THE INPUT START

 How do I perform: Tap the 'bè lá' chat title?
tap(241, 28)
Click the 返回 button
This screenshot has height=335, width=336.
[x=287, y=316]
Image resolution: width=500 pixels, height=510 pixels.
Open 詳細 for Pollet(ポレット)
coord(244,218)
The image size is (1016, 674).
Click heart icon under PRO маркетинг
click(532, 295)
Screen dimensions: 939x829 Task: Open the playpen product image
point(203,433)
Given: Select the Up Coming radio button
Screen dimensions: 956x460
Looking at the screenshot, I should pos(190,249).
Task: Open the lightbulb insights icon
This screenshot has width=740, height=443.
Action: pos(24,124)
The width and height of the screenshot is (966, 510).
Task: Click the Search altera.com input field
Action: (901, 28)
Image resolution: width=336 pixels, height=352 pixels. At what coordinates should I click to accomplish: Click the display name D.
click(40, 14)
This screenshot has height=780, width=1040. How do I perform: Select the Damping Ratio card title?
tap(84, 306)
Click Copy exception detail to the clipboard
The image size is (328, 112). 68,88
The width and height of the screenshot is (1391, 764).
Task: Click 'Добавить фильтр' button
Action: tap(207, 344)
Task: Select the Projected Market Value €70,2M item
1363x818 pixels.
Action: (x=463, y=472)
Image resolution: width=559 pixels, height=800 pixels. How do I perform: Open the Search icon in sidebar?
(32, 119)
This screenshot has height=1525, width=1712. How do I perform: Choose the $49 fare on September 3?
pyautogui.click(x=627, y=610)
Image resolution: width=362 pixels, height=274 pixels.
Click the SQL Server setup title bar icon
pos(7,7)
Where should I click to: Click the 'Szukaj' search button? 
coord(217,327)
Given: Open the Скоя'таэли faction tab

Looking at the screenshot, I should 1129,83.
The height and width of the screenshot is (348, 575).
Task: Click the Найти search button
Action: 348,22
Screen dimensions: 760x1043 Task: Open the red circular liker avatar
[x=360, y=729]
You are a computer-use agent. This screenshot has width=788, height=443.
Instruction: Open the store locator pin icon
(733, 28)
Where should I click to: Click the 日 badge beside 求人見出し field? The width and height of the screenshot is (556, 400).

THE INPUT END

◆ **AIM OF THE EXERCISE**
Each line from the one containing "You are a computer-use" down to the final line of the listing must appear in the answer exactly as written, and no other line may.

◆ **OUTPUT FOR THIS EXERCISE**
You are a computer-use agent. This screenshot has width=788, height=443.
Instruction: Open the store locator pin icon
(733, 28)
Where should I click to: Click the 日 badge beside 求人見出し field? The width and height of the screenshot is (556, 400).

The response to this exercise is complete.